JO-2020/Athlétisme: Hassan, le triplé, l’exploit, le doute

Sport Tokyo 2020

La Néerlandaise Sifan Hassan à l'issue de sa série du 5000 m des JO de Tokyo, le 30 juillet 2021. AFP
La Néerlandaise Sifan Hassan à l’issue de sa série du 5000 m des JO de Tokyo, le 30 juillet 2021. AFP

Tokyo, Japon | AFP

par Robin GREMMEL

Même si ce n’est pas officiellement confirmé, la Néerlandaise Sifan Hassan vise un inédit et déroutant triplé en fond et demi-fond aux Jeux olympiques de Tokyo, qui ajouterait à son palmarès déjà fourni mais aussi aux doutes qui l’accompagnent depuis la suspension de son ex-entraîneur Alberto Salazar.

Tripler 1.500 m, 5.000 m et 10.000 m, disputer six courses en neuf jours, 24.500 mètres à haute intensité au total pour y battre les meilleures coureuses du monde. Cela semble insensé. Mais pas pour Sifan Hassan.

La Néerlandaise âgée de 28 ans, qui dispute la finale du 5.000 m lundi, dégage une incroyable impression de facilité, possède un finish redoutable, est capable d’écoeurer ses concurrentes au train. Elle avait réussi avec brio le doublé 1.500 m et 10.000 m aux Mondiaux de Doha en 2019.

Elle semble tellement supérieure qu’elle porte aussi le doute sur ses fines épaules, surtout depuis que son ancien entraîneur américain Alberto Salazar, gourou de l’Oregon Project soutenu par la firme Nike, a été suspendu pour “incitation” au dopage en 2019.

Ses protégés avaient marché sur les Mondiaux de 2019. Le groupe a été dissous par Nike et Salazar est aujourd’hui suspendu à vie pour “abus émotionnels et sexuels”, une décision du “US Center for SafeSport” (Centre américain pour un sport sûr) dont il peut faire appel.

Aucun des athlètes de Salazar n’a jamais été contrôlé positif à une substance interdite.

“Tokyo sera facile”

La Néerlandaise Sifan Hassan franchit la ligne d'arrivée devant la Kenyane Agnes Jebet Tirop lors des séries du 5000 m des JO de Tokyo, le 30 juillet 2021. AFP
La Néerlandaise Sifan Hassan franchit la ligne d’arrivée devant la Kenyane Agnes Jebet Tirop lors des séries du 5000 m des JO de Tokyo, le 30 juillet 2021. AFP

“Je n’ai jamais dit que je ferai les trois”, a voulu tempérer Hassan vendredi à propos du triplé après une qualification facile pour la finale du 5.000 m, bien qu’elle soit inscrite sur les trois courses.

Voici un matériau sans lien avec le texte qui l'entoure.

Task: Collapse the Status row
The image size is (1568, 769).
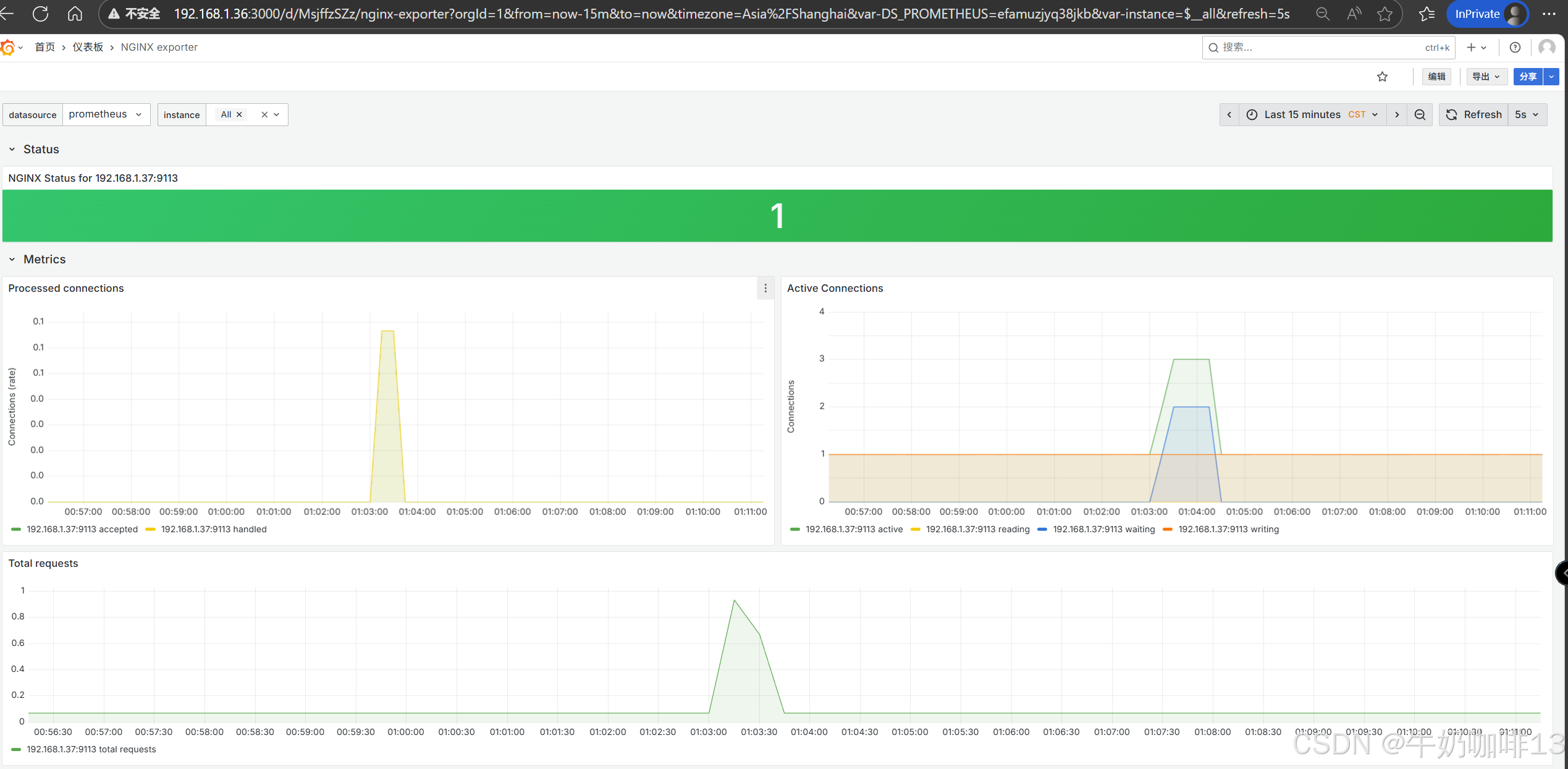Action: 41,149
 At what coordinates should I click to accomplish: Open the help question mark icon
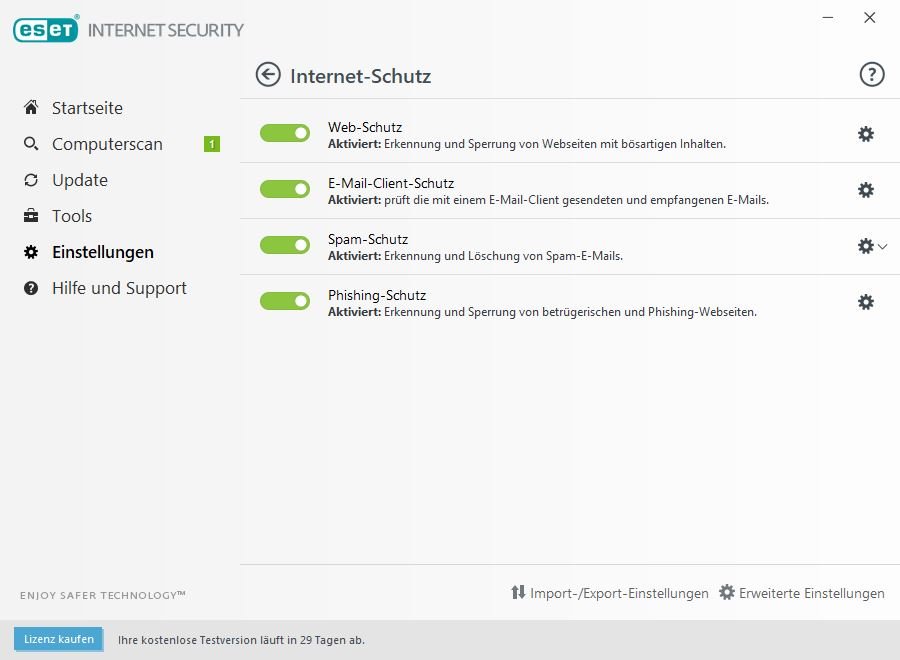point(872,75)
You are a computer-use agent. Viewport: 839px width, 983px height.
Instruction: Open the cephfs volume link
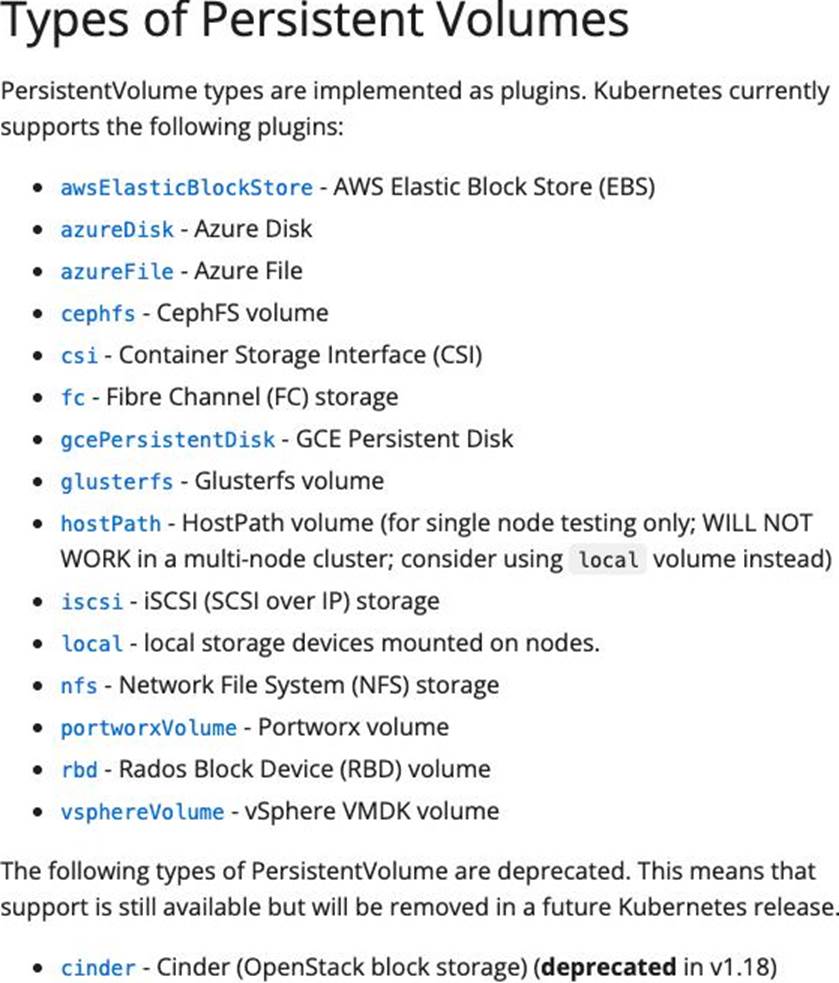pyautogui.click(x=97, y=313)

L’athlète semble hésiter pour le 1.500 m, course qui compte trois tours (série, demi-finale, finale).

“Si je cours la finale du 1.500 m, le 10.000 (samedi 7 août) sera difficile car j’aurai couru la veille, avec un contrôle antidopage, les réponses aux médias, je m’inquiète de tout ça”, disait-elle avant les Jeux.

“Si je me contente du 5.000 et du 10.000 m et que je perds, ça voudra juste dire que les autres seront meilleures que moi”.

Malgré les attentes qui pèsent sur elle et l’attention médiatique, Hassan essaie de relativiser.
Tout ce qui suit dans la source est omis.